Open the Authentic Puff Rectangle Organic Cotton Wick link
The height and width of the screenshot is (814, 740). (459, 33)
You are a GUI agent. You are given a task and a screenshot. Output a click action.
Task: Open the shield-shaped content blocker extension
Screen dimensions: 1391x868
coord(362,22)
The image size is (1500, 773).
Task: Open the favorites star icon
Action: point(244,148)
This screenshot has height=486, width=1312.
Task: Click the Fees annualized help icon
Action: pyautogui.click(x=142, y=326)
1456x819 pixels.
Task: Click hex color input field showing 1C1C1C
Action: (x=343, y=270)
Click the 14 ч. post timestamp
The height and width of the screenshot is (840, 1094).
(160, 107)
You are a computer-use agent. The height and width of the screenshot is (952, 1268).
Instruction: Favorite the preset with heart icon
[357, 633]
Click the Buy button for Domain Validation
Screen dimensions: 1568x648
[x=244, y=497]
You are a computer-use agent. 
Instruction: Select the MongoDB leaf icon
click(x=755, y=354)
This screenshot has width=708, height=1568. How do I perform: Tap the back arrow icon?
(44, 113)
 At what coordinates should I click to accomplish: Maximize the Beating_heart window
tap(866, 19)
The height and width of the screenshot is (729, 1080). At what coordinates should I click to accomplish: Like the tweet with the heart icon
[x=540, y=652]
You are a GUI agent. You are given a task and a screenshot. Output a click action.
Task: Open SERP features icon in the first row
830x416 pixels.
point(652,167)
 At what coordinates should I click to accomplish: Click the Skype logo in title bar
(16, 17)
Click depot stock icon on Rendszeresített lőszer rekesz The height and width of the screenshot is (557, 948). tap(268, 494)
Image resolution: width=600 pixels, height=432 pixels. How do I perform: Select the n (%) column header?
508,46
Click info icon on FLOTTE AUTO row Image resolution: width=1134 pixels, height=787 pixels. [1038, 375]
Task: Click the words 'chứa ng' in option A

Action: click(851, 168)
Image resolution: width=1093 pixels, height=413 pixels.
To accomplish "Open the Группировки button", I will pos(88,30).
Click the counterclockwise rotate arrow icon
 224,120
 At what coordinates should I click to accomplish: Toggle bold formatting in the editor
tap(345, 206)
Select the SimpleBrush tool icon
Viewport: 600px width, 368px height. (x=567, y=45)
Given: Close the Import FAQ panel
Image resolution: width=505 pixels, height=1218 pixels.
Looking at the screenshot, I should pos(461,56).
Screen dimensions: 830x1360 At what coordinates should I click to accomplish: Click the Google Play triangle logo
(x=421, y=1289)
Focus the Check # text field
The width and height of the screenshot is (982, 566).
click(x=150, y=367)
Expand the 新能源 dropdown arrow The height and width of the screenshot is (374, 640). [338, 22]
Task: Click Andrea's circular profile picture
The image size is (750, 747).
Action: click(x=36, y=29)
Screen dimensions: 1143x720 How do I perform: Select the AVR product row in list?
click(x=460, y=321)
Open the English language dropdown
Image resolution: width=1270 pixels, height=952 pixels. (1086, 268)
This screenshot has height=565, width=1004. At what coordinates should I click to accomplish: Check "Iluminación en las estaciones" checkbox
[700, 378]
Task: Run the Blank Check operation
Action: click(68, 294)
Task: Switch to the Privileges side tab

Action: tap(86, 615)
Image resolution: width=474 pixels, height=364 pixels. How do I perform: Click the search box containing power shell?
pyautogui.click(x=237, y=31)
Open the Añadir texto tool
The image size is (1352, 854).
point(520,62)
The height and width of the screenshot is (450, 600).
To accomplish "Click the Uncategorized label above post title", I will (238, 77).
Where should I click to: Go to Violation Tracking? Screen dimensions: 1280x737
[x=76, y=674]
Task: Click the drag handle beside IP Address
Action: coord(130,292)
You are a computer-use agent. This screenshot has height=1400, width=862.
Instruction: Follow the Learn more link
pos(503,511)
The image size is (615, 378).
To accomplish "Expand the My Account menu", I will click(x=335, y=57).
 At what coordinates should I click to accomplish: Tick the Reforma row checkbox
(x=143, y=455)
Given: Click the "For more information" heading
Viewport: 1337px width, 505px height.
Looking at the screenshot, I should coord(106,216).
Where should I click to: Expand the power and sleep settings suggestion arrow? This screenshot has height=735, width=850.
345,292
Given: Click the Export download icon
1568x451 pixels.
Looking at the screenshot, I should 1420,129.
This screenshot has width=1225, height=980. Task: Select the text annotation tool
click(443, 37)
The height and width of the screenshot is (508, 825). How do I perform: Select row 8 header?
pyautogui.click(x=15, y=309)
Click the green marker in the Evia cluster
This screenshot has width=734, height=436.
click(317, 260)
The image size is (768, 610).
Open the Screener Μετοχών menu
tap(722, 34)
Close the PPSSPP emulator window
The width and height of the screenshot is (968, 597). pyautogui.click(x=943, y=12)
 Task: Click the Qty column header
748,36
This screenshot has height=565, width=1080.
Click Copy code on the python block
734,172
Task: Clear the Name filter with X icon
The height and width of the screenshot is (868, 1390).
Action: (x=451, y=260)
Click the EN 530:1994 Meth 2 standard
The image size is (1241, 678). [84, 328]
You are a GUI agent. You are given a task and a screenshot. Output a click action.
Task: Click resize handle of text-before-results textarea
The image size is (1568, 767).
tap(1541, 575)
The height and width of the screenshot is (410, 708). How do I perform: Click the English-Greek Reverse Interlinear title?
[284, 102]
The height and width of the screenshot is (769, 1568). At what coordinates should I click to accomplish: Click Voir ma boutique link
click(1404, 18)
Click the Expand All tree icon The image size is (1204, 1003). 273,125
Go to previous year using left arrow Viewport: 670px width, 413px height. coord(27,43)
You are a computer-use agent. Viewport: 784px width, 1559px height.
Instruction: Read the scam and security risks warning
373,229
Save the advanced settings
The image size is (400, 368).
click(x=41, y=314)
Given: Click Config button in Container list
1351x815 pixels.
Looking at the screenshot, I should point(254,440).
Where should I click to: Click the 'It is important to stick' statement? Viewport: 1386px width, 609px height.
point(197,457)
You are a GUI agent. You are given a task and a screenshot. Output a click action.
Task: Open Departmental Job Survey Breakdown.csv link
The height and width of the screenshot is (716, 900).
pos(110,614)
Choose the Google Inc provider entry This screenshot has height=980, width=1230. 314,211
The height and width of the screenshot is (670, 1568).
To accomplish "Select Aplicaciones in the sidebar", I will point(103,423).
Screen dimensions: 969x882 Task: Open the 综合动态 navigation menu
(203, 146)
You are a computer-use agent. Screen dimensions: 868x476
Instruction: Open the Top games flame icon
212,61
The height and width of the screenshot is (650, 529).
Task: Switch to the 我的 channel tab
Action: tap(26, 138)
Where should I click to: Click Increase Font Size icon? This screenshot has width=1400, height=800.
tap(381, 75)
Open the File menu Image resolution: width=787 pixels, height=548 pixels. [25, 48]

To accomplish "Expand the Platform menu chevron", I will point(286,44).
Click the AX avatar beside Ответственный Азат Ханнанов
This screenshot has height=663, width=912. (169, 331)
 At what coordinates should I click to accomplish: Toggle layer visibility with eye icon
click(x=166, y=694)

-=-=-

→ Exercise directions: Which lines should be output? Exactly those from the first line of the data through the line containing "Task: Open the shield-shaped", inclusive.

→ The answer:
Open the Authentic Puff Rectangle Organic Cotton Wick link
The height and width of the screenshot is (814, 740). (459, 33)
You are a GUI agent. You are given a task and a screenshot. Output a click action.
Task: Open the shield-shaped content blocker extension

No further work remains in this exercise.